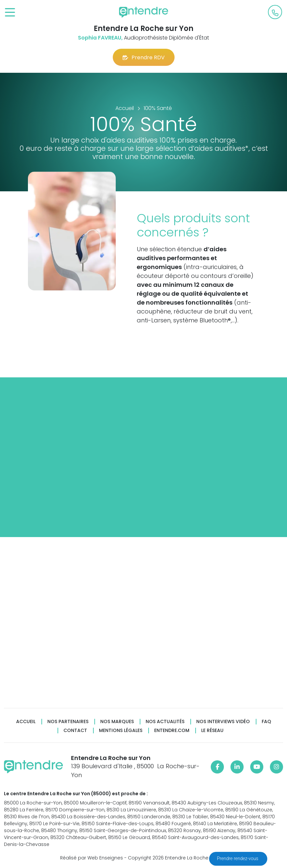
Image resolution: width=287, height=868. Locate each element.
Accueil (26, 721)
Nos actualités (165, 721)
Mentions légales (120, 731)
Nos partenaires (68, 721)
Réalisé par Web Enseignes (92, 858)
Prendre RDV (144, 57)
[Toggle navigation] (10, 13)
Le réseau (212, 731)
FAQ (266, 721)
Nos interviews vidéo (223, 721)
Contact (75, 731)
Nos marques (117, 721)
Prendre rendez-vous (238, 858)
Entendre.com (172, 731)
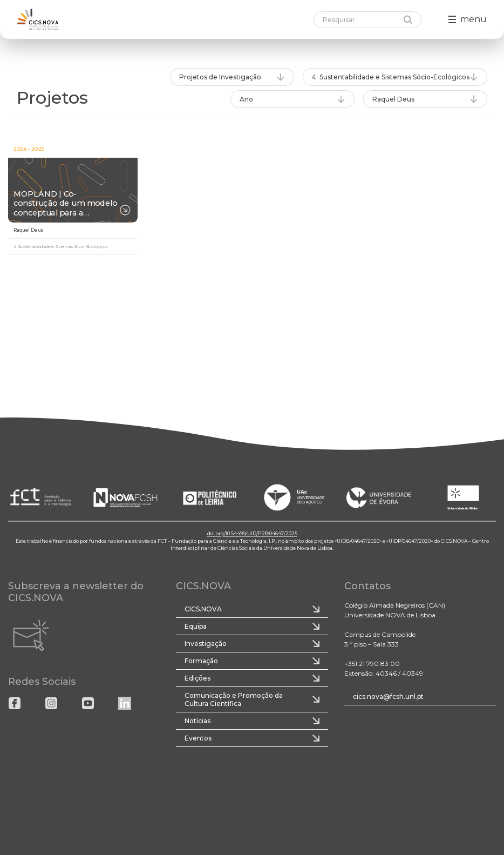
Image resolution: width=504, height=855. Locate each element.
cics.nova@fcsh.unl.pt (388, 696)
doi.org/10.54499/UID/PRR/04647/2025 (252, 534)
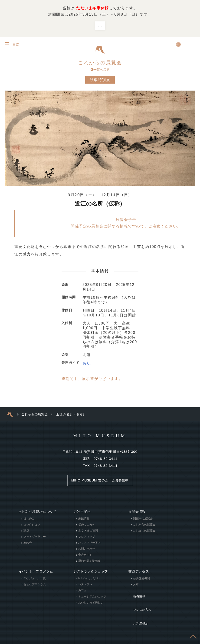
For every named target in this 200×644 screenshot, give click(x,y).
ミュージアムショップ (92, 598)
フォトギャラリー (35, 538)
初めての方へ (87, 526)
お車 (136, 586)
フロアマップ (87, 538)
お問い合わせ (87, 550)
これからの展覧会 (100, 66)
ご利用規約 (137, 608)
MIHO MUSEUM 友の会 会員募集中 (100, 482)
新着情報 (135, 594)
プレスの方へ (139, 601)
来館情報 (84, 520)
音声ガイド (85, 556)
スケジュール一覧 (35, 580)
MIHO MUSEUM (100, 437)
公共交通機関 (141, 580)
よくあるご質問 (88, 532)
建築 (26, 532)
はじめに (29, 520)
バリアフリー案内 (89, 544)
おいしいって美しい (91, 604)
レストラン (85, 586)
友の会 (28, 544)
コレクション (32, 526)
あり (87, 364)
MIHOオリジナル (89, 580)
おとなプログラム (35, 586)
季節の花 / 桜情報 (89, 562)
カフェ (82, 592)
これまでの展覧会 (144, 532)
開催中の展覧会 (143, 520)
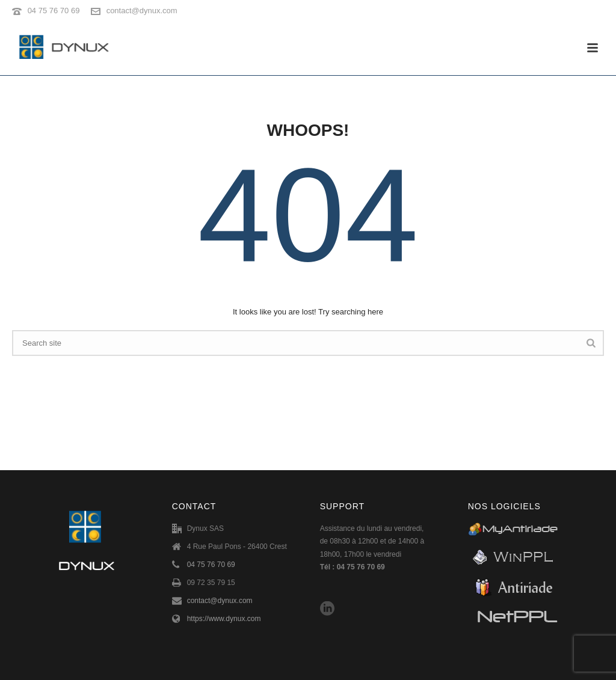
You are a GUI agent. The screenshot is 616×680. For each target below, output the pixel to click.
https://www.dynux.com (224, 619)
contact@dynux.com (142, 10)
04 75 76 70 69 (54, 10)
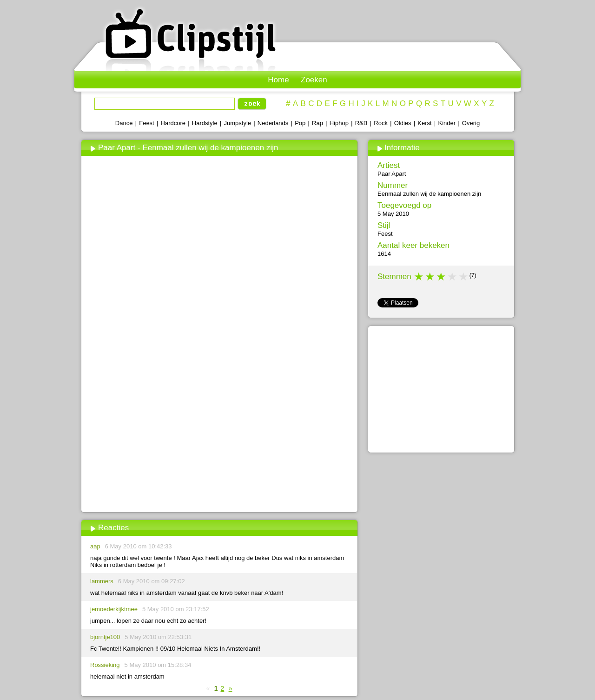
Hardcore (173, 123)
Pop (300, 123)
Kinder (447, 123)
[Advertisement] (219, 440)
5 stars (464, 277)
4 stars (453, 277)
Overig (471, 123)
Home (278, 80)
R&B (361, 123)
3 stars (442, 277)
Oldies (403, 123)
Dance (124, 123)
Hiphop (339, 123)
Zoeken (314, 80)
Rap (317, 123)
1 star (419, 277)
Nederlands (273, 123)
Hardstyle (205, 123)
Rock (381, 123)
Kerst (424, 123)
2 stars (430, 277)
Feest (146, 123)
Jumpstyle (238, 123)
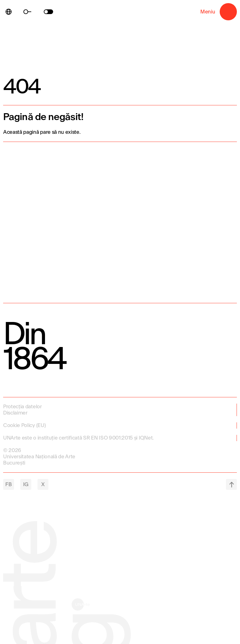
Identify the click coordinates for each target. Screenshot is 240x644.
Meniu (228, 12)
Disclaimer (15, 413)
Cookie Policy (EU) (24, 425)
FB (8, 484)
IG (26, 484)
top (231, 484)
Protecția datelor (22, 406)
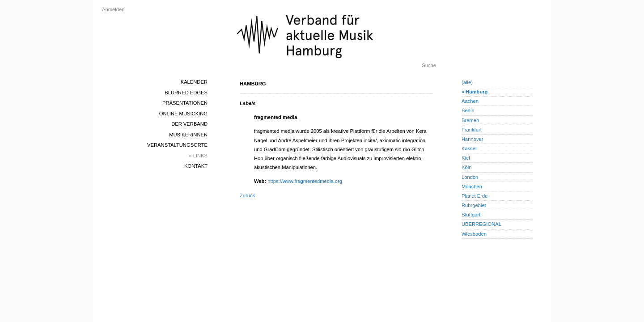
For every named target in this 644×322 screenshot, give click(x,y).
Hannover (472, 139)
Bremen (470, 120)
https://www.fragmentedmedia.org (305, 181)
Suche (429, 65)
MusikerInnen (188, 135)
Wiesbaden (474, 234)
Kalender (194, 82)
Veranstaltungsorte (177, 145)
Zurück (247, 195)
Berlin (468, 110)
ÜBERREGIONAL (481, 224)
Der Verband (189, 124)
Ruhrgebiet (474, 205)
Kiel (466, 158)
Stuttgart (471, 215)
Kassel (469, 148)
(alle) (467, 82)
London (470, 177)
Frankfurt (471, 130)
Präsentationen (185, 103)
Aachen (470, 101)
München (472, 186)
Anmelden (113, 9)
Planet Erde (475, 196)
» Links (198, 156)
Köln (466, 167)
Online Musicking (183, 114)
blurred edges (186, 93)
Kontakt (196, 166)
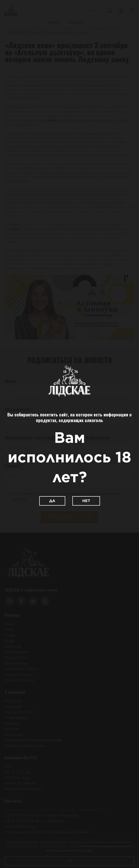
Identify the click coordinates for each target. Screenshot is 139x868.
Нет (86, 501)
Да (52, 501)
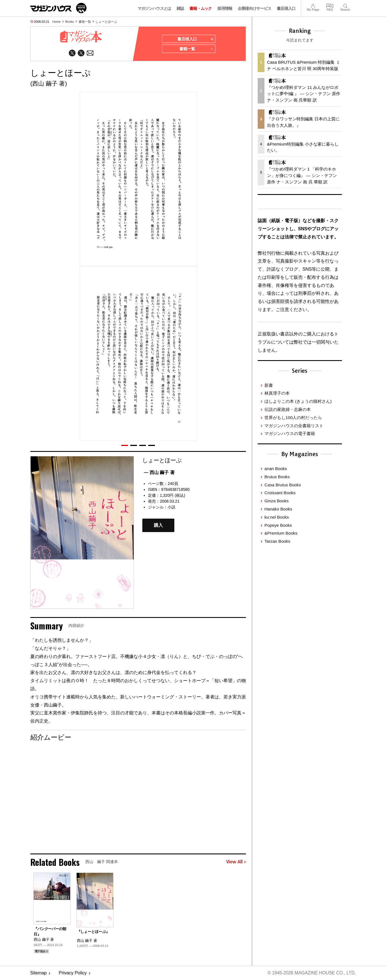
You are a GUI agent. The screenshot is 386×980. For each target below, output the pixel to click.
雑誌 (180, 8)
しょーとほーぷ (106, 21)
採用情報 (225, 8)
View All (236, 862)
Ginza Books (276, 501)
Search (345, 5)
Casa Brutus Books (283, 485)
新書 (269, 385)
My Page (313, 5)
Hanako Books (278, 509)
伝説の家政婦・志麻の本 (287, 409)
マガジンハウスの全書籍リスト (294, 426)
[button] (124, 445)
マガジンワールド (58, 8)
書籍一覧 (85, 21)
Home (56, 21)
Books (70, 21)
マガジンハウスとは (154, 8)
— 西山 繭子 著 (159, 473)
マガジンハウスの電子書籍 (290, 433)
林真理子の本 (277, 393)
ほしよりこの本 (298, 401)
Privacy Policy (73, 973)
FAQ (330, 5)
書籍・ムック (201, 8)
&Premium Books (281, 533)
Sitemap (38, 973)
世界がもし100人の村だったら (293, 417)
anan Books (276, 468)
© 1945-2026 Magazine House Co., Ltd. (311, 973)
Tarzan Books (278, 541)
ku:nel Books (277, 517)
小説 (171, 508)
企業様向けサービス (255, 8)
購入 (158, 525)
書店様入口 (286, 8)
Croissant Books (280, 493)
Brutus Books (277, 477)
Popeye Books (278, 525)
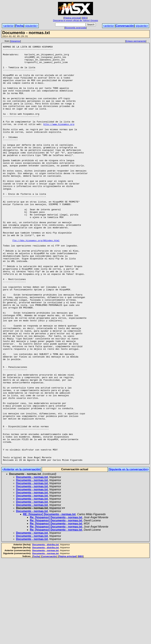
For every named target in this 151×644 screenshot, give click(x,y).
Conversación (125, 26)
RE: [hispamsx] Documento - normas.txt (49, 599)
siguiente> (31, 26)
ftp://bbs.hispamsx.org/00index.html (36, 280)
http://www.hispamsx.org (59, 141)
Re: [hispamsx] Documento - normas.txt (56, 602)
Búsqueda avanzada (76, 28)
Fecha (19, 26)
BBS (85, 18)
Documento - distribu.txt (46, 629)
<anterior (8, 26)
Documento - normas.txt (32, 562)
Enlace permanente (136, 42)
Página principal (72, 18)
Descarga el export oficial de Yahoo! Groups (75, 20)
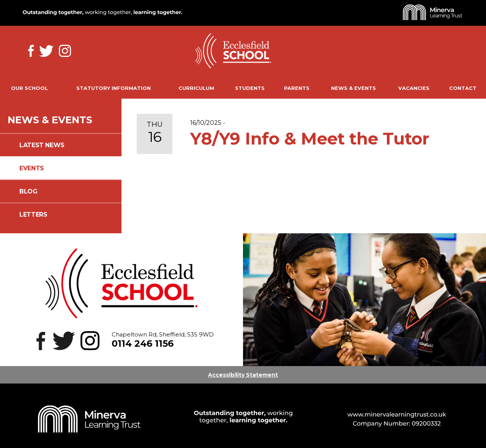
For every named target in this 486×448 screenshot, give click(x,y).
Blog (28, 191)
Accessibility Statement (243, 375)
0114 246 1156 (142, 343)
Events (32, 168)
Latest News (42, 145)
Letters (33, 214)
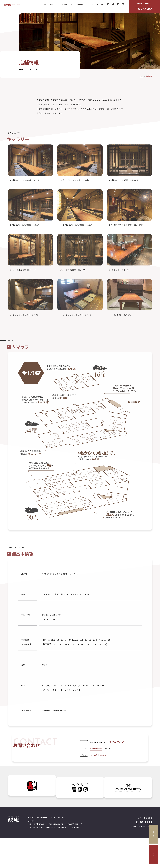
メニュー (42, 6)
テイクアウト (67, 6)
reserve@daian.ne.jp (100, 770)
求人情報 (100, 6)
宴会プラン (54, 6)
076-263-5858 (121, 758)
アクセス (90, 6)
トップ (141, 76)
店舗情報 (79, 6)
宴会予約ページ (97, 764)
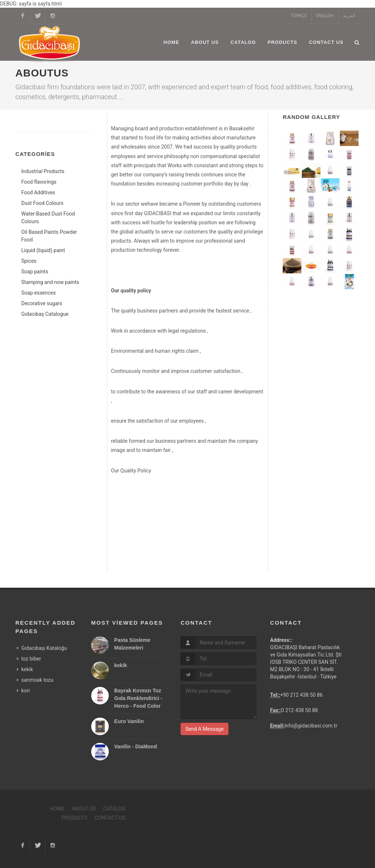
# # # #
**WORK TO COMPLETE:**
Write out the entire listing above line for line, with no changes. Leave out the pictures.

**RESPONSE TO THE EXERCISE:**
Image resolution: width=287, height=868. Locate each element.
Accueil (26, 721)
Nos actualités (165, 721)
Mentions légales (120, 731)
Nos partenaires (68, 721)
Réalisé par Web Enseignes (92, 858)
Prendre RDV (144, 57)
[Toggle navigation] (10, 13)
Le réseau (212, 731)
FAQ (266, 721)
Nos interviews vidéo (223, 721)
Contact (75, 731)
Nos marques (117, 721)
Prendre rendez-vous (238, 858)
Entendre.com (172, 731)
Image resolution: width=504, height=855. Locate each element.
cics.nova@fcsh.unl.pt (388, 696)
doi.org/10.54499/UID/PRR/04647/2025 (252, 534)
For every named target in this 200×644 screenshot, give click(x,y).
ミュージアムショップ (92, 598)
フォトギャラリー (35, 538)
初めての方へ (87, 526)
お車 (136, 586)
フロアマップ (87, 538)
お問い合わせ (87, 550)
これからの展覧会 (100, 66)
ご利用規約 (137, 608)
MIHO MUSEUM 友の会 会員募集中 (100, 482)
新着情報 (135, 594)
プレスの方へ (139, 601)
来館情報 (84, 520)
音声ガイド (85, 556)
スケジュール一覧 (35, 580)
MIHO MUSEUM (100, 437)
公共交通機関 (141, 580)
よくあるご質問 (88, 532)
建築 (26, 532)
はじめに (29, 520)
バリアフリー案内 (89, 544)
おいしいって美しい (91, 604)
レストラン (85, 586)
友の会 (28, 544)
コレクション (32, 526)
あり (87, 364)
MIHOオリジナル (89, 580)
おとなプログラム (35, 586)
季節の花 / 桜情報 (89, 562)
カフェ (82, 592)
これまでの展覧会 (144, 532)
開催中の展覧会 (143, 520)
You are a GUI agent. The screenshot is 616×680. For each target below, output the pixel to click.
https://www.dynux.com (224, 619)
contact@dynux.com (142, 10)
04 75 76 70 69 (54, 10)
Hardcore (173, 123)
Pop (300, 123)
Kinder (447, 123)
[Advertisement] (219, 440)
5 stars (464, 277)
4 stars (453, 277)
Overig (471, 123)
Home (278, 80)
R&B (361, 123)
3 stars (442, 277)
Oldies (403, 123)
Dance (124, 123)
Hiphop (339, 123)
Zoeken (314, 80)
Rap (317, 123)
1 star (419, 277)
Nederlands (273, 123)
Hardstyle (205, 123)
Rock (381, 123)
Kerst (424, 123)
2 stars (430, 277)
Feest (146, 123)
Jumpstyle (238, 123)
Identify the click coordinates for each target. Screenshot is 240x644.
Meniu (228, 12)
Disclaimer (15, 413)
Cookie Policy (EU) (24, 425)
FB (8, 484)
IG (26, 484)
top (231, 484)
Protecția datelor (22, 406)
For every named target in this 644×322 screenshot, give click(x,y).
Hannover (472, 139)
Bremen (470, 120)
https://www.fragmentedmedia.org (305, 181)
Suche (429, 65)
MusikerInnen (188, 135)
Wiesbaden (474, 234)
Kalender (194, 82)
Veranstaltungsorte (177, 145)
Zurück (247, 195)
Berlin (468, 110)
ÜBERREGIONAL (481, 224)
Der Verband (189, 124)
Ruhrgebiet (474, 205)
Kiel (466, 158)
Stuttgart (471, 215)
Kassel (469, 148)
(alle) (467, 82)
London (470, 177)
Frankfurt (471, 130)
Präsentationen (185, 103)
Aachen (470, 101)
München (472, 186)
Anmelden (113, 9)
Planet Erde (475, 196)
» Links (198, 156)
Köln (466, 167)
Online Musicking (183, 114)
blurred edges (186, 93)
Kontakt (196, 166)
Identify the click coordinates for each target. Screenshot is 139x868.
Нет (86, 501)
Да (52, 501)
You are a GUI agent. The screenshot is 386×980. For each target below, output the pixel to click.
雑誌 (180, 8)
しょーとほーぷ (106, 21)
採用情報 (225, 8)
View All (236, 862)
Ginza Books (276, 501)
Search (345, 5)
Casa Brutus Books (283, 485)
新書 (269, 385)
My Page (313, 5)
Hanako Books (278, 509)
伝説の家政婦・志麻の本 (287, 409)
マガジンハウスの全書籍リスト (294, 426)
[button] (124, 445)
マガジンワールド (58, 8)
書籍一覧 (85, 21)
Home (56, 21)
Books (70, 21)
マガジンハウスとは (154, 8)
— 西山 繭子 著 (159, 473)
マガジンハウスの電子書籍 (290, 433)
林真理子の本 (277, 393)
ほしよりこの本 (298, 401)
Privacy Policy (73, 973)
FAQ (330, 5)
書籍・ムック (201, 8)
&Premium Books (281, 533)
Sitemap (38, 973)
世界がもし100人の村だったら (293, 417)
anan Books (276, 468)
© 1945-2026 Magazine House Co., Ltd. (311, 973)
Tarzan Books (278, 541)
ku:nel Books (277, 517)
小説 (171, 508)
企業様向けサービス (255, 8)
購入 (158, 525)
書店様入口 (286, 8)
Croissant Books (280, 493)
Brutus Books (277, 477)
Popeye Books (278, 525)
For every named target in this 151×644 screenshot, give click(x,y).
Conversación (125, 26)
RE: [hispamsx] Documento - normas.txt (49, 599)
siguiente> (31, 26)
ftp://bbs.hispamsx.org/00index.html (36, 280)
http://www.hispamsx.org (59, 141)
Re: [hispamsx] Documento - normas.txt (56, 602)
Búsqueda avanzada (76, 28)
Fecha (19, 26)
BBS (85, 18)
Documento - distribu.txt (46, 629)
<anterior (8, 26)
Documento - normas.txt (32, 562)
Enlace permanente (136, 42)
Página principal (72, 18)
Descarga el export oficial de Yahoo! Groups (75, 20)
For every named target in this 486×448 screenshot, give click(x,y).
Blog (28, 191)
Accessibility Statement (243, 375)
0114 246 1156 (142, 343)
Events (32, 168)
Latest News (42, 145)
Letters (33, 214)
メニュー (42, 6)
テイクアウト (67, 6)
reserve@daian.ne.jp (100, 770)
求人情報 (100, 6)
宴会プラン (54, 6)
076-263-5858 (121, 758)
アクセス (90, 6)
トップ (141, 76)
店舗情報 (79, 6)
宴会予約ページ (97, 764)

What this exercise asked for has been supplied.